The α (alpha) subunit has a 92-amino acid sequence. The α subunit is thought to be the
effector region responsible for stimulation of adenylate cyclase (involved the generation
of cAMP
The β (beta) subunit (TSHB) is unique to TSH, and therefore determines its receptor
specificity.The β chain has a 118-amino acid sequence.
Synthesis and Secretion of TSH
Secretion of TSH is stimulated by thyrotropin-releasing hormone (TRH) from the hypothalamus.
TRH, a tripeptide, is synthesized by neurons in hypothalamus and is transported to the anterior
pituitary via the pituitary portal circulation and binds to a specific receptor located on TSH
secreting cells. There are two TRH receptors, identified as TRH-R1 and TRH-R2, both of which
are G-protein coupled receptors (GPCRs). only TRH-R1 is expressed at functional levels in the
anterior pituitary. Binding of TRH to its receptor activates a typical Phospholipase C (PLC) -
mediated signaling cascade. The TRH-induced signaling leads to TSH secretion as well as
increased TSH transcription and post-translational glycosylation.
Phospholipase C (PLC) -mediated signaling cascade. (IP3/DAG Pathway):
TRH receptors are G protein bounded receptors. When TRH binds to TRHR, G-Protein subunits
dissociate and activate Phospholipase C enzymes in the cell membrane. Activated PLC
hydrolysis PIP2 (phospholipid phosphatidylinositol 4,5-bisphosphate) yielding diacyl
glycerol (DAG) and inositol 1,4,5-triphosphate (IP3). DAG remains bound to the membrane, and
IP3 is released as a soluble structure into the cytosol. IP3 then diffuses through the cytosol to
bind to IP3 receptors, particular calcium channels in the endoplasmic reticulum (ER). These
channels are specific to calcium and allow the passage of only calcium to move through. This
causes the cytosolic concentration of Calcium to increase, causing a cascade of intracellular
changes and activity.In addition, calcium and DAG together works to activate PKC,which goes
on to phosphorylate other molecules, leading to altered cellular activity including gene targeting
proteins and cellular proteins. Gene targeting proteins mediate transcription factors for the
synthesis of alpha and beta subunits of TSH while cellular proteins mediate post translational
glycosylation of TSH and some contractile proteins activation which are involved in release of
TSH from TSH releasing cells of pituitary gland into blood stream.

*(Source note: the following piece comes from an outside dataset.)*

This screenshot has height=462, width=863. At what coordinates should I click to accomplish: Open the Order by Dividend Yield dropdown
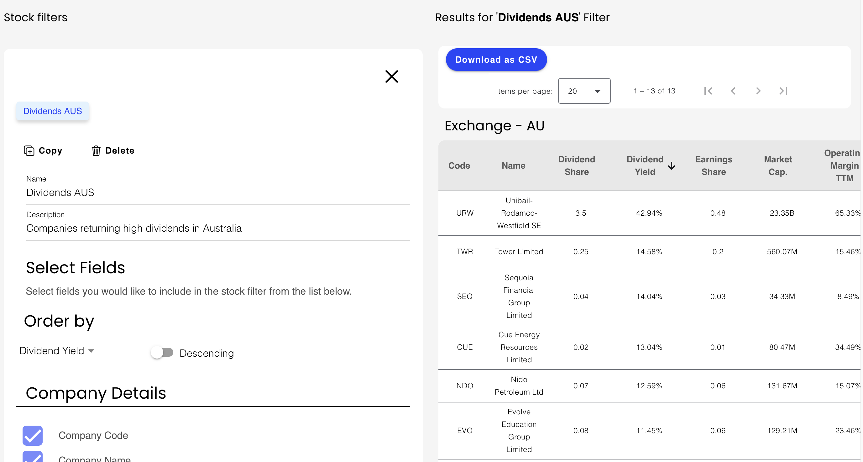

PLC mediated cleavage of PIP2 to DAG and IP3
The TSH receptor and its role in the thyroid 2nd October, 2014
The established biological function of the TSH receptor (TSHR) in the thyroid gland is to
regulate synthesis and secretion of thyroid hormones from follicular thyroid cells; it also plays an
important role in controlling the growth and development of the thyroid gland. The TSHR is a G
protein-coupled receptor with seven membrane spanning segments, three extracellular loops,
three intracellular loops, an amino terminal ectodomain and an intracellular carboxy terminal.

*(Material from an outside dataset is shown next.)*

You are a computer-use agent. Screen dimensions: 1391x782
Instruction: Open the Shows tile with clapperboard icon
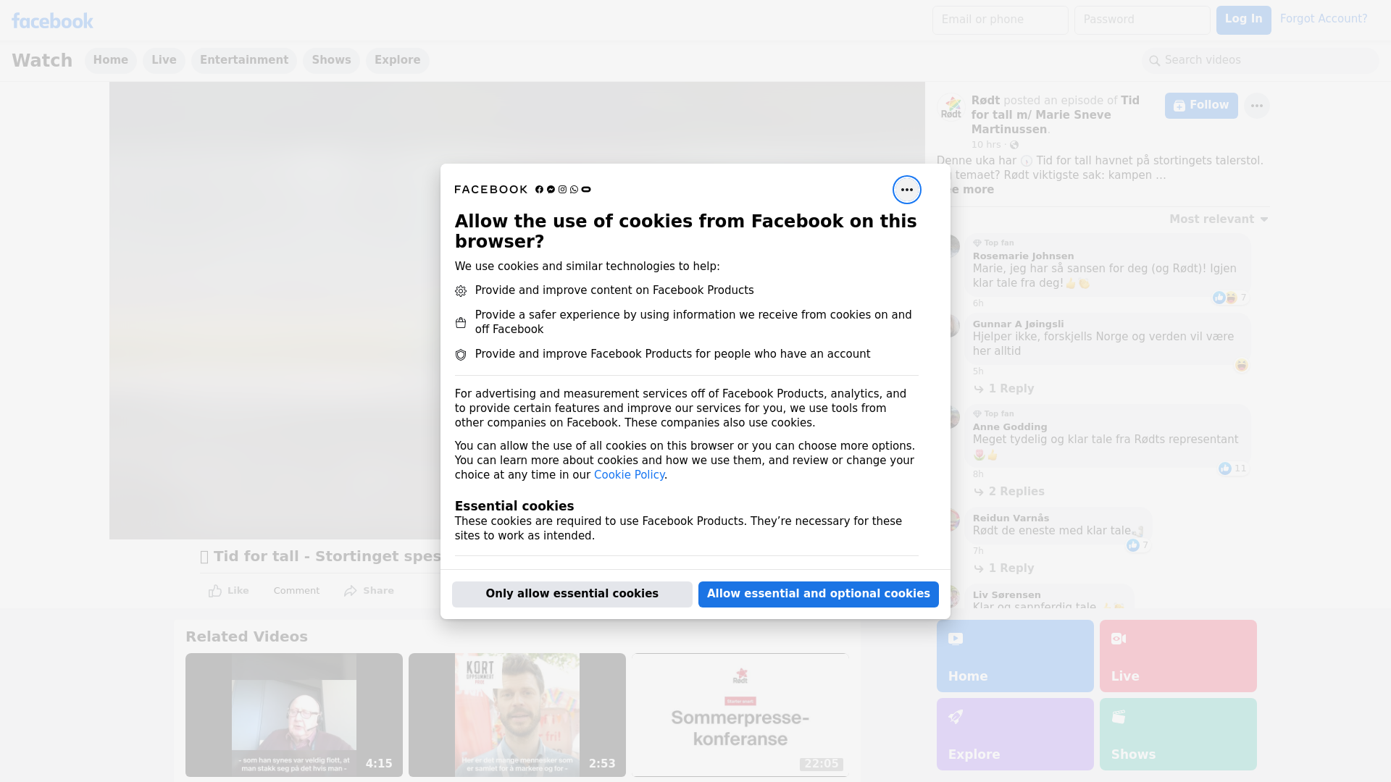pyautogui.click(x=1177, y=733)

The receptors are coupled through G-protein activation of adenylate cyclase as well as PLCβ.
TSH binding to its receptor triggers a signaling cascade that results in increased cAMP, PKA,
IP3, and DAG.
In the thyroid, TSH binding predominantly activates adenylate cyclase with a resultant
increase in the intracellular concentration of cAMP leading to the activation of gene target
proteins and peroxidase enzyme through phosphorylation by Kinase A. gene target proteins
target genes responsible for the synthesis of thyroid hormones ( T3 and T4) in colloidal cavity
of follicles while peroxidase enzyme facilitate release of T3 and T4 from the follicular cells
along with uptake of iodine from blood into follicular cells of thyroid gland. TSH-binding to
its receptor also results in increased TSH synthesis and thyroid cell growth.
Regulation of TSH
The synthesis and release of TSH is controlled by two pathways. The first is exerted by
the level of T3 within thyrotropic cells which regulates TSH expression, translation and release
through negative feed back mechanism. The second regulation is of course exerted by TRH as
described above.
Related Abnormality:
Chronic stimulation of the TSHR leads to over activation of the cAMP pathway that in
turn causes thyroid hyperplasia and hyperthyroidism. This process occurs in Graves' disease
(GD), the commonest cause of hyperthyroidism in which thyroid stimulating antibodies (TSAB)
bind the receptor and mimic the action of TSH.